Max J. van Duijn (Leiden)
Sunday, May 20th
In daily interaction as well as when dealing with narratives (in the broad sense, including e.g. drama and film), humans are capable of keeping track of complex networks of multiply-embedded mind states (Dunbar 2003; 2008). Experiments investigating this capability have shown that participants make relatively few mistakes in answering questions covering up to four layers of embedding, whereas error rates increase to almost 60% with fifth-order questions (Kinderman et al. 1998). On the basis of such results, it has been argued that the human capability to process multiple-order intentionality (MOI) has a ‘natural limit’ at around fifth order (Dunbar 2008).
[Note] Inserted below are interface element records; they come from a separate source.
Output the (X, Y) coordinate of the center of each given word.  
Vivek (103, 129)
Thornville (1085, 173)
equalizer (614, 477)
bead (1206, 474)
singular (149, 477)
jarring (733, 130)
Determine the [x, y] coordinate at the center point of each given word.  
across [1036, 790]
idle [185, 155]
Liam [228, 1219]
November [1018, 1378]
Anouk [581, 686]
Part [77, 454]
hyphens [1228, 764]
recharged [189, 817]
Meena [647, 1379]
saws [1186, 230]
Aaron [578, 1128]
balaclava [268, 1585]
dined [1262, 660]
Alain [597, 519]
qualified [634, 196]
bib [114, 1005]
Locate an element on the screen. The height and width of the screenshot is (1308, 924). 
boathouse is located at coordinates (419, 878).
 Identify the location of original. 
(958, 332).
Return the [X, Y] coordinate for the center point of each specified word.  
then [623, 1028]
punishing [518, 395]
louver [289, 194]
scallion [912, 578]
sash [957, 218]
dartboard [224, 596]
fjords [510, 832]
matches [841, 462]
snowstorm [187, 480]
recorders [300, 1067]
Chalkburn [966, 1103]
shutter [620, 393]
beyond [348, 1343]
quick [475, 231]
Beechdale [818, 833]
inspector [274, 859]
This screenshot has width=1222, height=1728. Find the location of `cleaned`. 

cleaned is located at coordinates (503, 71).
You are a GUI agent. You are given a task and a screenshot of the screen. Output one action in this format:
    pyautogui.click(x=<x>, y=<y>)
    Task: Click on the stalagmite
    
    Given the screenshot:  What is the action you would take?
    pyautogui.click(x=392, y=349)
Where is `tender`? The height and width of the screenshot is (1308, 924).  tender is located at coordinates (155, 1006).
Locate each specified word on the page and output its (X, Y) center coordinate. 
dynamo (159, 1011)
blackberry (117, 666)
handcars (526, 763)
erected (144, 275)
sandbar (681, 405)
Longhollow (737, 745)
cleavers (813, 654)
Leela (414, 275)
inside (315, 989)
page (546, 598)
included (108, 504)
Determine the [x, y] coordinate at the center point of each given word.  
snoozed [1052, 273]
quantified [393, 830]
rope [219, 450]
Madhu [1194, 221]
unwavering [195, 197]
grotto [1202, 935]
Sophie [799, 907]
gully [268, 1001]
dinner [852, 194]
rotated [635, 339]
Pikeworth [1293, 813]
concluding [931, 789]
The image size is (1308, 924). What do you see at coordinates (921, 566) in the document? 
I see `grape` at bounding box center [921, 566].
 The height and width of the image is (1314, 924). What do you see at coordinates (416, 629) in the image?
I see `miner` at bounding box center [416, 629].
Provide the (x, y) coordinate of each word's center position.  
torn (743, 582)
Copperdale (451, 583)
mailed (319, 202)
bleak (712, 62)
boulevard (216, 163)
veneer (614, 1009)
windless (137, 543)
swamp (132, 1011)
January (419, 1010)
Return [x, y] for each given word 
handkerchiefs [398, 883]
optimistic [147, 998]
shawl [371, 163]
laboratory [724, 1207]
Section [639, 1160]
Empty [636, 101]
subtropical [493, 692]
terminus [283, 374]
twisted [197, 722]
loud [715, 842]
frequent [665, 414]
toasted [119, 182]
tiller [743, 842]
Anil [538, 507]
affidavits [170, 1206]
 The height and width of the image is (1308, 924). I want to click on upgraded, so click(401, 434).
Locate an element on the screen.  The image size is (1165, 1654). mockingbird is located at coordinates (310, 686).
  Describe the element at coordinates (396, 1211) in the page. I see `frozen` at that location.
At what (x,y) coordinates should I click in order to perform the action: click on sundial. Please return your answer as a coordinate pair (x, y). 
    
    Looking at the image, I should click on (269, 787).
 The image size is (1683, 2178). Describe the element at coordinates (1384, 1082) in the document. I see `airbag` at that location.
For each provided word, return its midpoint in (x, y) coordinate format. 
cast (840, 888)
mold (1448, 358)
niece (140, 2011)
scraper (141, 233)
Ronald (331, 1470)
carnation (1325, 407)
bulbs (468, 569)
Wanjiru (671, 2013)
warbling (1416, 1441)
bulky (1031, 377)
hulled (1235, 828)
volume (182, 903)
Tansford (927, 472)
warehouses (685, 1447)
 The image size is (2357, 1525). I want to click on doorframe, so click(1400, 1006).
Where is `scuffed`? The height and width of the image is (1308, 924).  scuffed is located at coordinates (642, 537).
However, the human capability to process MOI cognitively seems to be quite dependent on how crucial information about what characters believe, think, intend, etc., is presented. This can be well illustrated by paraphrasing situations from certain novels and plays: analytic formulations of MOI formed in this way very quickly become opaque. In Shakespeare’s Othello, for example, the audience has to understand that Iago intends that Cassio believes that he (Iago) intends that Desdemona intends that Othello considers Cassio’s rehabilitation… (cf. Dunbar 2008). Such a paraphrase is, to say the least, uncomfortably complex. At the same time, it is an empirical fact that a play such as Othello has been understood and appreciated for ages, indicating that a normally gifted reader/watcher can follow it without undue cognitive strain.
What this suggests is that some aspects of the exposition of information in Othello and comparable narratives must alleviate the cognitive burden of processing MOI. My objectives are to describe these aspects, and to explain how they relate to the (cultural) evolution of linguistic devices that facilitate both communication and cognition (Tomasello 2008), and to the framework of ‘dual inheritance’ in general (Boyd & Richerson 1985; Tomasello 1999). In line with this, I will argue that the presumed ‘natural limit’ in the human capability to process MOI is not so much fixed and braininherent, but best circumscribed in a more pragmatic fashion.
I integrate concepts and analytical tools developed in cognitive linguistics/ narratology and evolutionary psychology/anthropology (cf. ‘consilience’, Wilson 1998), and apply them to a corpus of widely understood narratives that involve MOI. Seven aspects of narrative exposition turn out to be structurally involved in the presentation of MOI. In my talk I will elaborate on three of these aspects: the narratives (1) make readers/watchers consider events from different points of view (through e.g. focalization); (2) split systematically into short, separate episodes involving only two/three characters; and (3) build on commonly shared schemes and frames. My presentation will include the use of short, illuminating movie clips.
My analysis of how MOI is presented in narratives reveals something about the role of culturally evolved devices in the human ability to keep track of complex networks of embedded mind states. I will finish by suggesting how future research on this topic will benefit from further integration of insights and methods from different academic disciplines.
Boyd, R. & P.J. Richerson. (1985). Culture and the Evolutionary Process. Chicago: U of Chicago P.
Dunbar, R.I.M. (2008). ‘Mind the Gap or Why Humans Aren’t Just Great Apes’, Proceedings of the
British Academy 154: 403-23. — (2003). ‘The Social Brain: Mind, Language, and Society in Evolutionary Perspective’,
Annual Review of Anthropology 32: 163-81.
Kinderman, P., R.I.M. Dunbar & R.P. Bentall. (1998). ‘Theory-of-mind deficits and causal
attributions’, British Journal of Psychology 89: 191-204.
Tomasello, M. (2008). Origins of Human Communication. Cambridge MA: MIT Press, [esp. ch. 6].
— (1999). The Cultural Origins of Human Cognition.
Wilson, E.O. (1998). Consilience: The Unity of Knowlegde. New York: Knopf.